* _Exercise details_
Repeat each record below exactly as it is written.

*** Opening The records ***

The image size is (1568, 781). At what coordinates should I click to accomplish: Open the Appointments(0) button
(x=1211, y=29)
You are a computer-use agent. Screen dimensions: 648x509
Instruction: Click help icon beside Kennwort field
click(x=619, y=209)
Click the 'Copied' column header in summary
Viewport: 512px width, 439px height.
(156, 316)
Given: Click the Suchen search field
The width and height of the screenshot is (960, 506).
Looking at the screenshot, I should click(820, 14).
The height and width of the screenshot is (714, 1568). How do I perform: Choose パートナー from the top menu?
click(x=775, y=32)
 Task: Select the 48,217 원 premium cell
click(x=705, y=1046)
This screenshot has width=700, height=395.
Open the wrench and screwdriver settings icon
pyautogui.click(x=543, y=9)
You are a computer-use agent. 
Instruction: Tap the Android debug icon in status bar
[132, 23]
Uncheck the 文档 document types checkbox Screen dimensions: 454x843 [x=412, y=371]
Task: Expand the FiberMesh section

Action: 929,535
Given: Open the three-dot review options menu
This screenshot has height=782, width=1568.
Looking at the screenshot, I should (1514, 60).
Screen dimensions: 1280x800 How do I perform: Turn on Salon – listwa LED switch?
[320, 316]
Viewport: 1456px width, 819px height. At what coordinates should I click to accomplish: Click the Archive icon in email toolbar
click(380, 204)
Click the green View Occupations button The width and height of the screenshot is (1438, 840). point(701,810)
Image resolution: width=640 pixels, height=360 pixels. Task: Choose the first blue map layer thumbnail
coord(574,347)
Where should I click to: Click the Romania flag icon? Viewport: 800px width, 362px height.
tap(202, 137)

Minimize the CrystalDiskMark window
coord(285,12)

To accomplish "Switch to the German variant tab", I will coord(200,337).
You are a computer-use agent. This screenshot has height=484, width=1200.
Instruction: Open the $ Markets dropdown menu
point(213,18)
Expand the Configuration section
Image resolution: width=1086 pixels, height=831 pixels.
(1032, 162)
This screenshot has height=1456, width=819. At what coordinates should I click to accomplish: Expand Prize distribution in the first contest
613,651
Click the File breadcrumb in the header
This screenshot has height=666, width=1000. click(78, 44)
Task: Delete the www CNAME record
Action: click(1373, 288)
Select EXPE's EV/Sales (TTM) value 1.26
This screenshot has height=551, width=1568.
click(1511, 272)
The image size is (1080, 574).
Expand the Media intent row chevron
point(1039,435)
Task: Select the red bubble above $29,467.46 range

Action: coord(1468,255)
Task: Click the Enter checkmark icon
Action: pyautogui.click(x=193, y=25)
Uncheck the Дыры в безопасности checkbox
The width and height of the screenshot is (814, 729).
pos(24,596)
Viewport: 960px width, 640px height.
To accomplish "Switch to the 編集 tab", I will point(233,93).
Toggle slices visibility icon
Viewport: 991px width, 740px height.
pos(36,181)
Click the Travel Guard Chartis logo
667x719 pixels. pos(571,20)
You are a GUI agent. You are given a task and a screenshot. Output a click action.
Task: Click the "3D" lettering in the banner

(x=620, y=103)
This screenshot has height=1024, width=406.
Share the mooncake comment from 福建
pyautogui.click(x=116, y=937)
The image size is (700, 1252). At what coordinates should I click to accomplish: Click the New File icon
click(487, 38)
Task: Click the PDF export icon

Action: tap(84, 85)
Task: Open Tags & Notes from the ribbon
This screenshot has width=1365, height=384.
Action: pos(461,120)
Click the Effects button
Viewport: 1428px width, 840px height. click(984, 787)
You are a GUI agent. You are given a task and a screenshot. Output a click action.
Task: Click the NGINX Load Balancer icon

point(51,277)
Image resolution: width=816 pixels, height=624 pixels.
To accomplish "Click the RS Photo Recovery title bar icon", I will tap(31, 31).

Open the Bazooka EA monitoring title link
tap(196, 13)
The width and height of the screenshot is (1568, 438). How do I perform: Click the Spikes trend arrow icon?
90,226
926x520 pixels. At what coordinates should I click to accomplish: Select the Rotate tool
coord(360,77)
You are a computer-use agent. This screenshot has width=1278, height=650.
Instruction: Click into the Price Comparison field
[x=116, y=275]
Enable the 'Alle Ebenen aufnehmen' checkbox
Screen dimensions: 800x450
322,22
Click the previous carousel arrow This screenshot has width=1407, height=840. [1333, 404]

*** Closing The records ***

* _Solved problem_
The image size is (1568, 781). At what coordinates should I click to accomplish: Open the Appointments(0) button
(x=1211, y=29)
You are a computer-use agent. Screen dimensions: 648x509
Instruction: Click help icon beside Kennwort field
click(x=619, y=209)
Click the 'Copied' column header in summary
Viewport: 512px width, 439px height.
(156, 316)
Given: Click the Suchen search field
The width and height of the screenshot is (960, 506).
Looking at the screenshot, I should click(820, 14).
The height and width of the screenshot is (714, 1568). How do I perform: Choose パートナー from the top menu?
click(x=775, y=32)
 Task: Select the 48,217 원 premium cell
click(x=705, y=1046)
This screenshot has width=700, height=395.
Open the wrench and screwdriver settings icon
pyautogui.click(x=543, y=9)
You are a computer-use agent. 
Instruction: Tap the Android debug icon in status bar
[132, 23]
Uncheck the 文档 document types checkbox Screen dimensions: 454x843 [x=412, y=371]
Task: Expand the FiberMesh section

Action: 929,535
Given: Open the three-dot review options menu
This screenshot has height=782, width=1568.
Looking at the screenshot, I should (1514, 60).
Screen dimensions: 1280x800 How do I perform: Turn on Salon – listwa LED switch?
[320, 316]
Viewport: 1456px width, 819px height. At what coordinates should I click to accomplish: Click the Archive icon in email toolbar
click(380, 204)
Click the green View Occupations button The width and height of the screenshot is (1438, 840). point(701,810)
Image resolution: width=640 pixels, height=360 pixels. Task: Choose the first blue map layer thumbnail
coord(574,347)
Where should I click to: Click the Romania flag icon? Viewport: 800px width, 362px height.
tap(202, 137)

Minimize the CrystalDiskMark window
coord(285,12)

To accomplish "Switch to the German variant tab", I will coord(200,337).
You are a computer-use agent. This screenshot has height=484, width=1200.
Instruction: Open the $ Markets dropdown menu
point(213,18)
Expand the Configuration section
Image resolution: width=1086 pixels, height=831 pixels.
(1032, 162)
This screenshot has height=1456, width=819. At what coordinates should I click to accomplish: Expand Prize distribution in the first contest
613,651
Click the File breadcrumb in the header
This screenshot has height=666, width=1000. click(78, 44)
Task: Delete the www CNAME record
Action: click(1373, 288)
Select EXPE's EV/Sales (TTM) value 1.26
This screenshot has height=551, width=1568.
click(1511, 272)
The image size is (1080, 574).
Expand the Media intent row chevron
point(1039,435)
Task: Select the red bubble above $29,467.46 range

Action: coord(1468,255)
Task: Click the Enter checkmark icon
Action: pyautogui.click(x=193, y=25)
Uncheck the Дыры в безопасности checkbox
The width and height of the screenshot is (814, 729).
pos(24,596)
Viewport: 960px width, 640px height.
To accomplish "Switch to the 編集 tab", I will point(233,93).
Toggle slices visibility icon
Viewport: 991px width, 740px height.
pos(36,181)
Click the Travel Guard Chartis logo
667x719 pixels. pos(571,20)
You are a GUI agent. You are given a task and a screenshot. Output a click action.
Task: Click the "3D" lettering in the banner

(x=620, y=103)
This screenshot has height=1024, width=406.
Share the mooncake comment from 福建
pyautogui.click(x=116, y=937)
The image size is (700, 1252). At what coordinates should I click to accomplish: Click the New File icon
click(487, 38)
Task: Click the PDF export icon

Action: tap(84, 85)
Task: Open Tags & Notes from the ribbon
This screenshot has width=1365, height=384.
Action: pos(461,120)
Click the Effects button
Viewport: 1428px width, 840px height. click(984, 787)
You are a GUI agent. You are given a task and a screenshot. Output a click action.
Task: Click the NGINX Load Balancer icon

point(51,277)
Image resolution: width=816 pixels, height=624 pixels.
To accomplish "Click the RS Photo Recovery title bar icon", I will tap(31, 31).

Open the Bazooka EA monitoring title link
tap(196, 13)
The width and height of the screenshot is (1568, 438). How do I perform: Click the Spikes trend arrow icon?
90,226
926x520 pixels. At what coordinates should I click to accomplish: Select the Rotate tool
coord(360,77)
You are a computer-use agent. This screenshot has width=1278, height=650.
Instruction: Click into the Price Comparison field
[x=116, y=275]
Enable the 'Alle Ebenen aufnehmen' checkbox
Screen dimensions: 800x450
322,22
Click the previous carousel arrow This screenshot has width=1407, height=840. [1333, 404]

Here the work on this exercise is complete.